In Deutschland wird dem Gesetzentwurf zum Digitale-Dienste-Gesetz zufolge die Aufgabe des DSC der Bundesnetzagentur zukommen, die dafür schon kräftig Personalbedarf angemeldet hat. Doch weil das DDG frühestens im April in Kraft tritt, wird Deutschland zum DSA-Start ohne offiziell benannten DSC dastehen. Stattdessen sendet die Bundesnetzagentur Vertreter, die man als designierte DSC betrachten kann.


An wen können sich Bürger wenden, wenn sie Verstöße gegen den DSA vermuten?

Da der DSA bislang nur für VLOPs und VLOSEs angewendet wurde, konnte man auch nur DSA-Verstöße dieser Plattformen melden. Ein Beschwerdeformular hat die Kommission nicht eingerichtet, nimmt aber Hinweise unter der Mailadresse CNECT-DIGITAL-SERVICES@ec.europa.eu entgegen. Sobald die Bundesnetzagentur als DSC ihre Arbeit aufnimmt, wird auch sie Beschwerden zu allen umfassten Diensten entgegennehmen und gegebenenfalls weiterleiten. Weitere Informationen zu Abläufen und Ansprechpartnern, werden in den kommenden Tagen erwartet. Ein Gremium bestehend aus den DSCs wird sich rasch zusammensetzen.

Gibt es für Dienste eine Meldepflicht an Strafverfolgungsbehörden?

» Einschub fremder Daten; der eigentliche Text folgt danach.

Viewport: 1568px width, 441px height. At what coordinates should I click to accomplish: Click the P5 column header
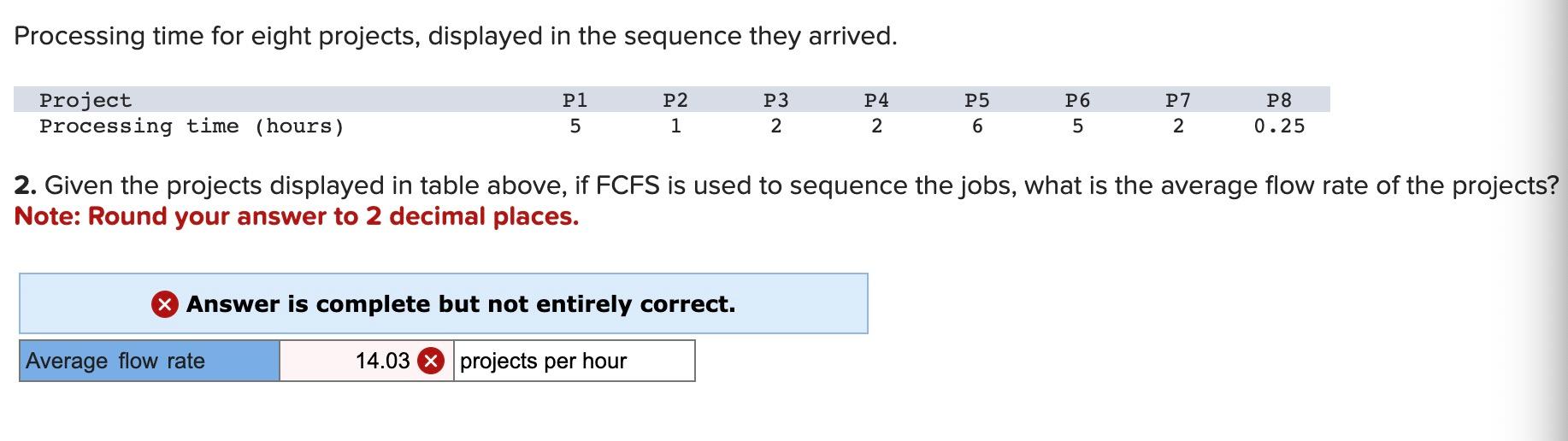[977, 100]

Ja, sie besteht bei Verdacht auf eine Straftat, "die eine Gefahr für das Leben oder die Sicherheit einer Person" bedeuten kann. Dabei spielt es keine Rolle, ob der betreffende Inhalt darauf hinweist, dass die Tat begangen wurde, begangen wird oder begangen werden könnte. Hosting-Dienste und Onlineplattformen müssen solche Verdachtsfälle "unverzüglich" einer Strafverfolgungsbehörde melden und alle vorliegenden Informationen übermitteln. In Deutschland wird laut DDG-Entwurf das Bundeskriminalamt als zentrale Anlaufstelle fungieren. Dort rechnet man bereits mit hunderttausenden Meldungen pro Jahr, denen man nachgehen muss.